Euphoria abounds and is well deserved. But people must keep in mind that Barack Obama’s presidential priorities and commitments really won’t be known unless and until he becomes President. Thereafter, Blacks must hold him accountable for addressing their concerns in discernible ways.
The exuberance over Obama’s nomination (indeed, his campaign), is reminiscent of Black leaders’ unbridled embrace of newly appointed Los Angeles School Superintendent Admiral David Brewer some eighteen-months ago. His qualifications for the position, unlike Obama’s, still aren’t apparent. Thus far, Brewer’s leadership and grasp of the education and political landscape is inadequate. (Newly hired Dr. Ramon Cortines may signal Brewer’s early departure.)
Barak Obama’s oft-stated commitment to change does not automatically mean Blacks will be beneficiaries. A president’s explicit focus on a specific group is unlikely, but his/her proposed legislation, policies, and advocacy are the ultimate validation of commitment and trust. Obama has exceptional skills, but whether he will take risks vital for the change he so eloquently articulates, is an open question.
(Maxine Waters switched her support to Obama at the end of the line. Hillary Clinton supporters Diane Watson and Laura Richardson, as of this writing, had not switched. Backing Hillary smacked of hypocrisy and traditional political bartering, given Obama’s qualifications and their stated concern for new Black leadership. Was Obama’s “inexperience” the sole rationale for supporting the Clintons?)

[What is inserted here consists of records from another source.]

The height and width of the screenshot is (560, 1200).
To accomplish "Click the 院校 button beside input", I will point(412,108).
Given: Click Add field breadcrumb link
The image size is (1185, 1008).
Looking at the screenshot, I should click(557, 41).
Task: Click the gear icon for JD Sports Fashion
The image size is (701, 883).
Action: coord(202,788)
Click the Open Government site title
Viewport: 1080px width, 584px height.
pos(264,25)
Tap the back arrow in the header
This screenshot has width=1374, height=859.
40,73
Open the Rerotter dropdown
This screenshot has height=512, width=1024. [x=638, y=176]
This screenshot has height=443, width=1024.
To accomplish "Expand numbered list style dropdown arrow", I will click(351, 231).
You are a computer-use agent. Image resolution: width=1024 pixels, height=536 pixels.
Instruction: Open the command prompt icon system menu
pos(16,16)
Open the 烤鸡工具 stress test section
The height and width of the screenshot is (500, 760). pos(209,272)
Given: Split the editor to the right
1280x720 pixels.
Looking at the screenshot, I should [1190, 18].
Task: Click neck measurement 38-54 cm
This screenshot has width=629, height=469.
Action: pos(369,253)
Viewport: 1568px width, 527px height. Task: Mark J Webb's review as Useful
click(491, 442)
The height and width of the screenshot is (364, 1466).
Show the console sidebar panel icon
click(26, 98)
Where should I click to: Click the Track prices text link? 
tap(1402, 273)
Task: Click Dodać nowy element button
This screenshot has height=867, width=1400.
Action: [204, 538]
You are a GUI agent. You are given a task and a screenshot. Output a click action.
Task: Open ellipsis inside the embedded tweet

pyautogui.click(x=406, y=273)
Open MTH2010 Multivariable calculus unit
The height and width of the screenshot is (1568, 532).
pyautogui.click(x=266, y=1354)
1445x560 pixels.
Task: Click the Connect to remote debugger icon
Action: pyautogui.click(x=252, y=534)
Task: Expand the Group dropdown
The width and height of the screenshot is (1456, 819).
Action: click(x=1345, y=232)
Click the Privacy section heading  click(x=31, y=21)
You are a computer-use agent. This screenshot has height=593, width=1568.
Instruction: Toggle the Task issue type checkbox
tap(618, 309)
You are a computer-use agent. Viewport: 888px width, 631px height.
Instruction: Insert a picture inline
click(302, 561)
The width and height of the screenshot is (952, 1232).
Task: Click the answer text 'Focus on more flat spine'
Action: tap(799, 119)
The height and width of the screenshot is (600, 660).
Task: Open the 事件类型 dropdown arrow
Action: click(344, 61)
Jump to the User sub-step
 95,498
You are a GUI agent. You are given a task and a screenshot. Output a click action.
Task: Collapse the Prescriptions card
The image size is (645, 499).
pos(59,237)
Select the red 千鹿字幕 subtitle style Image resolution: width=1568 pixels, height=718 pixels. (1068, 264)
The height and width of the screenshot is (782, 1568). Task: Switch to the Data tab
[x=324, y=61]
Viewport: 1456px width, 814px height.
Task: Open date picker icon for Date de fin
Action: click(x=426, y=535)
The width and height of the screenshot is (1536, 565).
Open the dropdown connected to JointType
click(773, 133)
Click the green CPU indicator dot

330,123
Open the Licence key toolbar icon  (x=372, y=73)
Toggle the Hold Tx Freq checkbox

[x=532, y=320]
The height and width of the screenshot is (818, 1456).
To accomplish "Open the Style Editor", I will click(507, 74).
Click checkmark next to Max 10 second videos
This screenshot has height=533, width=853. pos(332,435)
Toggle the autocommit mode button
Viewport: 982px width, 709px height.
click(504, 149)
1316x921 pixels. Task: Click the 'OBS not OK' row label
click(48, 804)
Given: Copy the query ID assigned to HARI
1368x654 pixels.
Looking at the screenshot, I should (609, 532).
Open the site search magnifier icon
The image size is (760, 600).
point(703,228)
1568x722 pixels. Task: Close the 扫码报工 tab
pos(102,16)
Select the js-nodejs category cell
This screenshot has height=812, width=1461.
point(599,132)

Obama’s extraordinary odyssey to the Democratic Party nomination initially seemed based largely on his audacity to hope. Against tremendous odds, he overcame Hillary’s “imperial” advantage as the consummate Washington insider. Her staunch refusal to immediately concede victory after Obama secured the nomination is an indication of her flawed character.
Obama’s support came from a broad cross section of the country and developed despite politically damaging bleeps on the radar screen. Bogus media interpretations of Reverend Jeremiah Wright’s remarks—and the Catholic priest’s trashing Hillary Clinton from the pulpit—failed to derail the Obama juggernaut.
Reverend Wright’s (and the Catholic priest’s) remarks were the proximate cause of Obama’s quitting his church. It may have been politically correct, but questions about the appropriateness otherwise, are in order. Some believe Obama has trouble maintaining firm positions on controversial issues, which could damage his credibility, especially with Blacks. Obama first publicly distanced himself from Rev. Wright’s remarks, later denouncing Wright himself; he back tracked on saying small town, poorer Whites tend to take up arms and rely on religion when continually frustrated by poverty (which may be true). Recently, Obama quit his church, presumably because of cumulative negative fallout from Rev. Wright’s protestations and the priests’ Hillary tirade. If Obama does have a propensity for over-accommodation, it will eventually damage his credibility.
Blacks tend to have unrealistic expectations concerning Obama’s presidency. The man is mortal, has no magic wand and would be everyone’s president, not just theirs. But there is ample reason to believe that his administration would be responsive to Blacks’ concerns.
Race is an indelible part of America’s fabric. Remember, Obama began his campaign attempting to avoid the race issue; it didn’t work and he was forced to address the issue more directly. Race matters and its continuing influence should not be minimized. Undoubtedly, it will play a significant role in the up-coming campaign.
Many Whites will probably vote for John McCain chiefly because of race. Those who feel emphasis on race an exaggeration, have only to check out the plethora of racist comments and innuendoes from exit polls in the recent primaries.
Obama intones, ‘Yes we can”, “We are one people, one nation,” and promises to transcend partisan politics. Blacks and younger voters especially, have responded warmly and in droves to his call.
My observations are intended to challenge Blacks in particular, to face political reality that includes endemic racist barriers to change. They must do everything possible to remove these barriers by staying informed and continuing the struggle for total freedom and justice.
Obama represents unparalleled hope and opportunity for victory in November. “Yes we can”—work hard to elect and thereafter keep him accountable. He could be the best thing since emancipation.